The Paris Basin is an intracratonic basin that is located in Northern France. It is a saucer-shaped basin that has a maximum thickness of more than 3 km. Tertiary erosion and uplift in the Eastern part have caused the basin to be slightly asymmetric. In terms of the stratigraphic column there’s about 150m of Tertiary, 1000m of Cretaceous, 1500m of Jurassic and 500m of Permo-Triassic sediments. The prominent oil-bearing formations are the Middle Jurassic Dogger carbonates, the Upper Triassic Keuper sandstones and the Lower Creataceous and Upper Triassic sandstones. As shown in Figure 2, the blue area represents where the most hydrocarbons are found.
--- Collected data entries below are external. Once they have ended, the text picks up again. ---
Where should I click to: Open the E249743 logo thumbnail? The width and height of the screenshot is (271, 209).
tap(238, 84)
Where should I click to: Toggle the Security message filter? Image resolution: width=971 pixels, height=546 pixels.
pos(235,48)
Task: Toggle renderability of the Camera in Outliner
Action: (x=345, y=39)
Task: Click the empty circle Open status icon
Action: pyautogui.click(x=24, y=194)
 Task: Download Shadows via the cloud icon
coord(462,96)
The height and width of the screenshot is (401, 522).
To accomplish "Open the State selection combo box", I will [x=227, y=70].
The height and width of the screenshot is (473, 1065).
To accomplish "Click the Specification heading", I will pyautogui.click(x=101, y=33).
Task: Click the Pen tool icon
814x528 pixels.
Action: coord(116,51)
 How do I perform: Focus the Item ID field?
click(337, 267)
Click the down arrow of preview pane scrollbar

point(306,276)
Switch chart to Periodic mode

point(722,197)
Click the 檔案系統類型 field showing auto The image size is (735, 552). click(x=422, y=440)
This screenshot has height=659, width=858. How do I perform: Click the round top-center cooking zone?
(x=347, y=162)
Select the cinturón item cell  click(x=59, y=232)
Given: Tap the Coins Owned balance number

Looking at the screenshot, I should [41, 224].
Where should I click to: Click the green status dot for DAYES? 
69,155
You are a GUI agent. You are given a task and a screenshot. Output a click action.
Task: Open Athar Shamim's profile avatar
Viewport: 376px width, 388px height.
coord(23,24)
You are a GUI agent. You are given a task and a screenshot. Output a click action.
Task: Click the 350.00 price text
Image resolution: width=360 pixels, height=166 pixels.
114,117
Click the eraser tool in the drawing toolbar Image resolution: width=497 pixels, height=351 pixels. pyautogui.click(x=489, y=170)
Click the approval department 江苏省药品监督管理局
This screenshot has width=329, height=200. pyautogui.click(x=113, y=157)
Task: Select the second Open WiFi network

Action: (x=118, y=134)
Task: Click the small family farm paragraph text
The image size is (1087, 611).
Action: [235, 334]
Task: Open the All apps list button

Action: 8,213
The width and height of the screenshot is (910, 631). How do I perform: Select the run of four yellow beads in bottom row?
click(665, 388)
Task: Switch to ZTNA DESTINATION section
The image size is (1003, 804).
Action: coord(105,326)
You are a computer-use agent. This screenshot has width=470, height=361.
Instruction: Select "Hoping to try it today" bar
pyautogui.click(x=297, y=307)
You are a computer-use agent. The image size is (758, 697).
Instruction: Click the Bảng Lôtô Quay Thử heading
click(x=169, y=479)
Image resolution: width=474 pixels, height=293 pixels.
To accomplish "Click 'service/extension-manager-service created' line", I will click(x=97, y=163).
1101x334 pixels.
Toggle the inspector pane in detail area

Figure 2: The Geological Cross-Section of the Paris basin

History of the basin

The Paris Basin, in France, constitutes the lowland area around Paris. Geologically, it is in an area of structural depression that goes between the Armorican Massif (west), the Massif Central (south) and the Vosges, Ardennes and Rhineland (east). The basin is an oval feature of about 140,000 km squared in size. The area consists of flat valleys and plateaus that lie less than 100 meters above sea level. The Paris basin consists of conventional and unconventional reservoirs and is estimated to hold over 222 million barrels of unconventional oil.

Production History

Exploration in the Paris basin started in the early 1950’s with a maximum density of wells located in the central part of France, just east of Paris. First discoveries were made in the Jurassic Dogger carbonates and the Cretaceous Necomian sandstones. As shown in Figure 3, exploration peaked in the 1960’s followed by a brief pause in the 1970’s.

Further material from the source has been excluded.